Comment by Buck on We're Redwood Research, we do applied alignment research, AMA · 2021-10-06T23:43:55.780Z · EA · GW

This is a great question and I don't have a good answer.

Comment by Buck on We're Redwood Research, we do applied alignment research, AMA · 2021-10-06T23:42:30.699Z · EA · GW

One simple model for this is: labs build aligned models if the amount of pressure on them to use sufficiently reliable alignment techniques is greater than the inconvenience associated with using those techniques.

Here are various sources of pressure:

  • Lab leadership
  • Employees of the lab
  • Investors
  • Regulators
  • Customers

In practice, all of these sources of pressure are involved in companies spending resources on, eg, improving animal welfare standards, reducing environmental costs, or DEI (diversity, equity, and inclusion).

And here are various sources of inconvenience that could be associated with using particular techniques, even assuming they’re in principle competitive (in both the performance-competitive and training-competitive senses).

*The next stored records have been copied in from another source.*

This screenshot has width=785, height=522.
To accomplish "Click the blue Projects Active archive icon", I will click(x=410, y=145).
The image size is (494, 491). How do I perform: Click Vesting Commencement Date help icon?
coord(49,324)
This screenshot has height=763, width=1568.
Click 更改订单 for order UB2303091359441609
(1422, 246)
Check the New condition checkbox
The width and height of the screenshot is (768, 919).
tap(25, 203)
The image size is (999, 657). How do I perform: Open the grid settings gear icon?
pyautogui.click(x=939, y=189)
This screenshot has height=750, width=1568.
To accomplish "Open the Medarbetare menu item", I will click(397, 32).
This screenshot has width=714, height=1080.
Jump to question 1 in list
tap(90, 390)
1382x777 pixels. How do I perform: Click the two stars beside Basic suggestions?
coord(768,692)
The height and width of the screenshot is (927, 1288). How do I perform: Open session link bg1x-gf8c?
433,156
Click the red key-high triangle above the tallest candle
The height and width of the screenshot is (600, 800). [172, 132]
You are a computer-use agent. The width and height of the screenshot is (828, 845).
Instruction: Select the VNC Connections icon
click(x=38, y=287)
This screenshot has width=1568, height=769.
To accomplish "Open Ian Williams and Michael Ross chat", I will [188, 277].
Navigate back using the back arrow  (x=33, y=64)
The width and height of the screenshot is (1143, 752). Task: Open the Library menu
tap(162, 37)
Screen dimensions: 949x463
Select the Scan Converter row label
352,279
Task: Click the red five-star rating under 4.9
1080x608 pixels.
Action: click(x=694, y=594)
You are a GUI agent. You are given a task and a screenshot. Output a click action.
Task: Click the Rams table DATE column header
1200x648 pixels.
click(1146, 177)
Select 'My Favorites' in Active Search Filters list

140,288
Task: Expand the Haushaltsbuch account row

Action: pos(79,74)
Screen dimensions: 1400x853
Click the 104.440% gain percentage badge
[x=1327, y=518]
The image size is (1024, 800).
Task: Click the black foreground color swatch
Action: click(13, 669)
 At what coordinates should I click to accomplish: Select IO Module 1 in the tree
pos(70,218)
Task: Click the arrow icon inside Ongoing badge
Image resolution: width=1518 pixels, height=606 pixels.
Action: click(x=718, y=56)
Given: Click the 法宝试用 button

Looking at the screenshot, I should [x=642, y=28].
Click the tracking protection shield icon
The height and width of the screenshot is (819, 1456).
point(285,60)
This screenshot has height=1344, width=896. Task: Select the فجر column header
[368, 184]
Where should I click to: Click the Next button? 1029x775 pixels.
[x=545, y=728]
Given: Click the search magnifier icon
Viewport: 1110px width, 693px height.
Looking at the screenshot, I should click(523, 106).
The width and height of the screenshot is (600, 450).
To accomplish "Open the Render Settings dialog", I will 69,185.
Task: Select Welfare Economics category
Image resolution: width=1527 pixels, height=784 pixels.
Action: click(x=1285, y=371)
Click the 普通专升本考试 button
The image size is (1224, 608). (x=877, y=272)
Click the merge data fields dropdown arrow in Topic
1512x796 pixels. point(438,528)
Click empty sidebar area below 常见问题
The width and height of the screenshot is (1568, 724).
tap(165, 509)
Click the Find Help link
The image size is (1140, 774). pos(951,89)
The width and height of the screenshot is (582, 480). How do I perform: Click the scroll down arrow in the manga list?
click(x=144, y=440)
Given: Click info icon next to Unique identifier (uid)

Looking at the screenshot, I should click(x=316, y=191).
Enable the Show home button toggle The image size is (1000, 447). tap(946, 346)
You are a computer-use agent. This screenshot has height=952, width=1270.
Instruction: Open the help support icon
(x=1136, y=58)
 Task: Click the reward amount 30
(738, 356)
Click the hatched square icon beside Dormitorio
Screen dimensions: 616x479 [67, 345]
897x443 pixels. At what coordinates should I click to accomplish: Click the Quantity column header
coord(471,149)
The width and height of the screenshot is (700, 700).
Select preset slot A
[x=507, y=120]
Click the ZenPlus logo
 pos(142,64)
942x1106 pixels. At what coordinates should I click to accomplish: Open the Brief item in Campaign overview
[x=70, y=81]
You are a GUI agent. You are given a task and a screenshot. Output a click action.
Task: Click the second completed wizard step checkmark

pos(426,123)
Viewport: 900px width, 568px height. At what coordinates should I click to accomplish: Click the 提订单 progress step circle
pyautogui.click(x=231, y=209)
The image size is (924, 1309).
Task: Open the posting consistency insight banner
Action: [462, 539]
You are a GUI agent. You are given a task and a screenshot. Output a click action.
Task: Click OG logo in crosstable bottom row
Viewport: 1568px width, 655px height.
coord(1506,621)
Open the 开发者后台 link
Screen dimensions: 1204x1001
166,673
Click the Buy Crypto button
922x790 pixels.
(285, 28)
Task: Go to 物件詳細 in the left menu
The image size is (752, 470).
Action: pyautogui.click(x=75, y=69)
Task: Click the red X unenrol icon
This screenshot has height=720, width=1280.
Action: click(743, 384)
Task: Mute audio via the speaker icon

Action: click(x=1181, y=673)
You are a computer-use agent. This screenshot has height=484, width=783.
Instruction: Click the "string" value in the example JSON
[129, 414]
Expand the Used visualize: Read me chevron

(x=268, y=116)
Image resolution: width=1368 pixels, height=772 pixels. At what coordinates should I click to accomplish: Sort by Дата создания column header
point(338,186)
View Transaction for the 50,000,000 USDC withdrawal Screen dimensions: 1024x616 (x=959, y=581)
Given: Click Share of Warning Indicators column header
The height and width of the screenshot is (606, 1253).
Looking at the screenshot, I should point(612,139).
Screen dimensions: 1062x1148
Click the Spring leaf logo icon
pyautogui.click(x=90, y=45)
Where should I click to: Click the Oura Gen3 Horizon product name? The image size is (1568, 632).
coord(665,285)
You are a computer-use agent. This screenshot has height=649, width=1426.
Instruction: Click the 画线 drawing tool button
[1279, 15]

  • Perhaps they require using substantially different algorithms or technologies, even if these aren’t fundamentally worse. As a dumb example, imagine that building an aligned AGI requires building your training code in some language that is much less bug-prone than Python, eg Haskell. It’s not really fundamentally harder to do ML in Haskell than Python, but all the ML libraries are in Python and in practice it would require a whole lot of annoying work that an org would be extremely reluctant to do.
  • Perhaps they require more complicated processes with more moving parts.
  • Perhaps they require the org to do things that are different from the things it’s good at doing. For example, I get the sense that ML researchers are averse to interacting with human labellers (because it is pretty annoying) and so underutilize techniques that involve eg having humans in the loop. Organizations that will be at the cutting edge of AI research will probably have organizational structures that are optimized for the core competencies related to their work. I expect these core competencies to include ML research, distributed systems engineering (for training gargantuan models), fundraising (because these projects will likely be extremely capital intensive), perhaps interfacing with regulators, and various work related to commercializing these large models. I think it’s plausible that alignment will require organizational capacities quite different from these. 
  • Perhaps they require you to have capable and independent red teams whose concerns are taken seriously.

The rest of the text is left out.